§ DATA FOR PROCESSING
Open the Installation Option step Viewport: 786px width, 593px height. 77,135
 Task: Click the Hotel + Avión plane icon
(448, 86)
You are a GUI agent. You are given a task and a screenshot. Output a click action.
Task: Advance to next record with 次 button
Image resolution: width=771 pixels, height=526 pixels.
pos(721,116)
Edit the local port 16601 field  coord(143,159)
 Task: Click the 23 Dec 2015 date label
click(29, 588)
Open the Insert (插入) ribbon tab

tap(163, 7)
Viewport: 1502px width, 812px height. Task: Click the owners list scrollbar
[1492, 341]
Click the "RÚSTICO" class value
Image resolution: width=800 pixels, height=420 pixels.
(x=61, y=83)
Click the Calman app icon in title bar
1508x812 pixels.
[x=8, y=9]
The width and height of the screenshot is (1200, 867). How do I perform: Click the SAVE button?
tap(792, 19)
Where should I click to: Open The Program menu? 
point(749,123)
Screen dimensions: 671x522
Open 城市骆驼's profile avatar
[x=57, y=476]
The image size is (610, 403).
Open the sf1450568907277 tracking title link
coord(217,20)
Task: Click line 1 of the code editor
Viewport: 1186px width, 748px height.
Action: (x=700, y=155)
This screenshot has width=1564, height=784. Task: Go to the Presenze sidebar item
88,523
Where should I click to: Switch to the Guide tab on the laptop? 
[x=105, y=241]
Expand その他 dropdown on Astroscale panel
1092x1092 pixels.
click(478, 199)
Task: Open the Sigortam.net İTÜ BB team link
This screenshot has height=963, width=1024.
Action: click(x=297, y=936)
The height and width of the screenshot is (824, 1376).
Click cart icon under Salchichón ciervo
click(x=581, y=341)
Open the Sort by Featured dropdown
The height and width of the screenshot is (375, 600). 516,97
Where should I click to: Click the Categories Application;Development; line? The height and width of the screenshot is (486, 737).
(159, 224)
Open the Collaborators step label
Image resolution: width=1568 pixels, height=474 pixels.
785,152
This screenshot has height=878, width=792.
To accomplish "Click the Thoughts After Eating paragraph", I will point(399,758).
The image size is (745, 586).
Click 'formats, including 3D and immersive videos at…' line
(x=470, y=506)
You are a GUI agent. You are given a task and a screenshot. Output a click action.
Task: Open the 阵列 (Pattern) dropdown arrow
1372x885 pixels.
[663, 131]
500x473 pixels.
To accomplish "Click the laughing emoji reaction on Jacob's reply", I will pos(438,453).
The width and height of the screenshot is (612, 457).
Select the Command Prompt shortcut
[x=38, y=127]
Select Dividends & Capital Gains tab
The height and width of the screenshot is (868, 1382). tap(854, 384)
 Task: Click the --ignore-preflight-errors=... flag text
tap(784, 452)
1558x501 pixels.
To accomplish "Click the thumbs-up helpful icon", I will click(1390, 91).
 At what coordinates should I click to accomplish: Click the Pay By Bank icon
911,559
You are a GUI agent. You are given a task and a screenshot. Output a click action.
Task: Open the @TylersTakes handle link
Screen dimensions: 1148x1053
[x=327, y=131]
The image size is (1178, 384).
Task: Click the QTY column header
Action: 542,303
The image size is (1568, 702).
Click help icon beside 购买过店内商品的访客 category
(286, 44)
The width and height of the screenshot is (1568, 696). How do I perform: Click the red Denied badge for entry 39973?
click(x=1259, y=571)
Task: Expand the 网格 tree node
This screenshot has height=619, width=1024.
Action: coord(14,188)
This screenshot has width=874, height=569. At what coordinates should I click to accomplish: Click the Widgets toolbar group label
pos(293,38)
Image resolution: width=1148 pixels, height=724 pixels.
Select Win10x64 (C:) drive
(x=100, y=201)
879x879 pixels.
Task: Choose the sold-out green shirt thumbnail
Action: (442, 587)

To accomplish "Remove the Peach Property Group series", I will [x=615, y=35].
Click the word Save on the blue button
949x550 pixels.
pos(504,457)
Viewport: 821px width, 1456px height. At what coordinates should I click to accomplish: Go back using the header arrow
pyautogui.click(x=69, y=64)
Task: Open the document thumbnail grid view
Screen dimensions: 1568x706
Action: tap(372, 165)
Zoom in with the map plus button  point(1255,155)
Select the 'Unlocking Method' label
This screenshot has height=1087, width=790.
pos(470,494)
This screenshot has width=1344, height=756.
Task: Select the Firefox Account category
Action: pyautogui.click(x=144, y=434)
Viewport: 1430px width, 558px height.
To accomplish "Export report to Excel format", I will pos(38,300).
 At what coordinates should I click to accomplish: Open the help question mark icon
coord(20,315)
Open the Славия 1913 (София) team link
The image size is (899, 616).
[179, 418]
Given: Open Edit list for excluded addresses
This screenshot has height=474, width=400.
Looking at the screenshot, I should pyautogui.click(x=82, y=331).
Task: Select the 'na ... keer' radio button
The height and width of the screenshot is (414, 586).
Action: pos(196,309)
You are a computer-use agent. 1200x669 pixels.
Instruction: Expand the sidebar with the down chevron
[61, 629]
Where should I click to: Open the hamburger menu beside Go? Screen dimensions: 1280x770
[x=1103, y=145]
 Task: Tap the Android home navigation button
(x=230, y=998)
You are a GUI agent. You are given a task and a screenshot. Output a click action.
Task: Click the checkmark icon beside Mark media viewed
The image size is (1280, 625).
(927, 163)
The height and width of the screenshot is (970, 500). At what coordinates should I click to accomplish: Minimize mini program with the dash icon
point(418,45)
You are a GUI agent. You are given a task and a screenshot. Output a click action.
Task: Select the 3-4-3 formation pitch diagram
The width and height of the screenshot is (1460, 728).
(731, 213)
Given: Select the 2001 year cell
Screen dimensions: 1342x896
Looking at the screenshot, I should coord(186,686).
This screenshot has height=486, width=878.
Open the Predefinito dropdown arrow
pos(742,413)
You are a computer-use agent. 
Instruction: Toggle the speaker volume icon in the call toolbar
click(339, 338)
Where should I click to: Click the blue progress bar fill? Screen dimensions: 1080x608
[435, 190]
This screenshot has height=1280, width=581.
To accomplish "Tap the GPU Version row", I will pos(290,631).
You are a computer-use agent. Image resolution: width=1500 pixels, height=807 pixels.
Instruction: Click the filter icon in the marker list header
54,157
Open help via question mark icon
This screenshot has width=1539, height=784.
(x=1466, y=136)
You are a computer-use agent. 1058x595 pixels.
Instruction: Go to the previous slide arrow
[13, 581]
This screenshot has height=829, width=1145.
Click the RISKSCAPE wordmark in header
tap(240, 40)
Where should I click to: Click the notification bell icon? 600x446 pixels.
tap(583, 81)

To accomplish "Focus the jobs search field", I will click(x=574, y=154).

§ EXERCISE PROMPT
Among the lines of the data, find every one that holds "step" and copy it.

§ SOLUTION TO THIS EXERCISE
Open the Installation Option step Viewport: 786px width, 593px height. 77,135
Open the Collaborators step label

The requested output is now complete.